Acellular ventricular extracellular matrix cell loading was a passive process; a cell solution was loaded onto both the superior and anterior surface of the scaffold, respectively. The cell loading process may be described as passive migration-seeding; diffusion represents the active process of cell migration with a 3D matrix, without bioreactor-mediated control. This diffusion process relies on static culture conditions and matrix characteristics. Passive-seeding limits the degree to which myocytes can permeate the scaffolds, thus limiting AVEM twitch force and contractile frequency, due to the diminished number of functional interactions occurring toward the centre of the construct. A more effective cell seeding and dynamic culture protocol must be developed, to ensure cell-matrix infiltration. Cell loading techniques of direct scaffold injection coupled with diffusion loading or fibrin gel cell entrapment may be employed.
Acellular ventricular extracellular matrix must be characterized to define mechanical and electrical properties, to ensure comprehensive function as regenerative scaffolds for cardiac myocyte delivery. Chronologic studies to define time to peak AVEM function in culture and time at which AVEM cells interact with the native heart. This information would serve to define variables to condition the tissue in future bioreactor studies. After AVEM optimization, clinical implantation presents two options for application. The first is determination of in vivo model integration and vascularization capabilities; patch overlay on existing tissue to provide a regenerative cell delivery mechanism. Another application would be as 3D bioengineered heart muscle for complete replacement of nonfunctional tissue.

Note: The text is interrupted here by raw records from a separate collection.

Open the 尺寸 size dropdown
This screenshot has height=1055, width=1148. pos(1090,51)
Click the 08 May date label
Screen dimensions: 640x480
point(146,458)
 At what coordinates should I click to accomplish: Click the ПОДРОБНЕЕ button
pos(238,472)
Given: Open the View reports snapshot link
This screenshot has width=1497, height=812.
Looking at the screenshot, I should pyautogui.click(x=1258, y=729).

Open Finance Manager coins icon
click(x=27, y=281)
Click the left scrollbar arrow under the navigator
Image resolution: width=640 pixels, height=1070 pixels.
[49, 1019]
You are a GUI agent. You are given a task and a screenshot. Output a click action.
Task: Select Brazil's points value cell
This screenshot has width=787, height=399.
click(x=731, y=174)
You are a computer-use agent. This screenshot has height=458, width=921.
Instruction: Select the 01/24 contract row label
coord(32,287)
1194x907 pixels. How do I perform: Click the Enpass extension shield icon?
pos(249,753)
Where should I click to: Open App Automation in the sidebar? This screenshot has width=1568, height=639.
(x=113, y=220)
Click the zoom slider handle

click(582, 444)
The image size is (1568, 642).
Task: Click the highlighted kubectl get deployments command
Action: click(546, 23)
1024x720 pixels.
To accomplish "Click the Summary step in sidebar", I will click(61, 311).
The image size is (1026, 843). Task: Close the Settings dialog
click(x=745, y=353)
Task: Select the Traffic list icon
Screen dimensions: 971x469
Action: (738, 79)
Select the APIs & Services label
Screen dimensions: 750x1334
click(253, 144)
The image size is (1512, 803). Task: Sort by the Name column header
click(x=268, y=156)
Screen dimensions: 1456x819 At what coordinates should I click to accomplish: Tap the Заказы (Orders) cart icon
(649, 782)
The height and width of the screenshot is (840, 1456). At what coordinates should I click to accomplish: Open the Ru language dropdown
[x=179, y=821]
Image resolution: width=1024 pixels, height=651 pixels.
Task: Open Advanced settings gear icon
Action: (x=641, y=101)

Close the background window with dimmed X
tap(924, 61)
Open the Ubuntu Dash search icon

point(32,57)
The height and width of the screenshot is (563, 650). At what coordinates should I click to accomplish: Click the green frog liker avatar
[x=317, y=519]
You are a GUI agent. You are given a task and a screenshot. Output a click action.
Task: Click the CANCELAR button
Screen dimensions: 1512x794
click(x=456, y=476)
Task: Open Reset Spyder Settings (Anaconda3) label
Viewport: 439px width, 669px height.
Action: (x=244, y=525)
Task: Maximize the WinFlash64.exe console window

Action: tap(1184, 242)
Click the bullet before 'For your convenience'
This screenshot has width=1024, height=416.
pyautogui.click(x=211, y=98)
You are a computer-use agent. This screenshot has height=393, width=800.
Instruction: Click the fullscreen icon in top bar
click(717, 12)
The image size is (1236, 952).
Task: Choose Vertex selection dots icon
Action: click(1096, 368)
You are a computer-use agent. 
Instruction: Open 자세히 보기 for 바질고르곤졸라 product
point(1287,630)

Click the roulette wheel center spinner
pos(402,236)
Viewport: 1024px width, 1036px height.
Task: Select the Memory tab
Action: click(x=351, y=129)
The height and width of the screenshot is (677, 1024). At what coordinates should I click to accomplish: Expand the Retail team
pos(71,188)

This foundation AVEM model has shown feasibility as a unique platform concept in bioengineering 3D artificial heart muscle. There are multiple validation considerations to further optimize the AVEM model. Primarily, optimization is required on a cellular level, through seeding methodology, with further mechanical and electrical validation by chronologic and bioreactor development studies. Acellular ventricular extracellular matrix has the potential to be a tissue-engineered cell delivery platform for the treatment of LVSD and ESHF.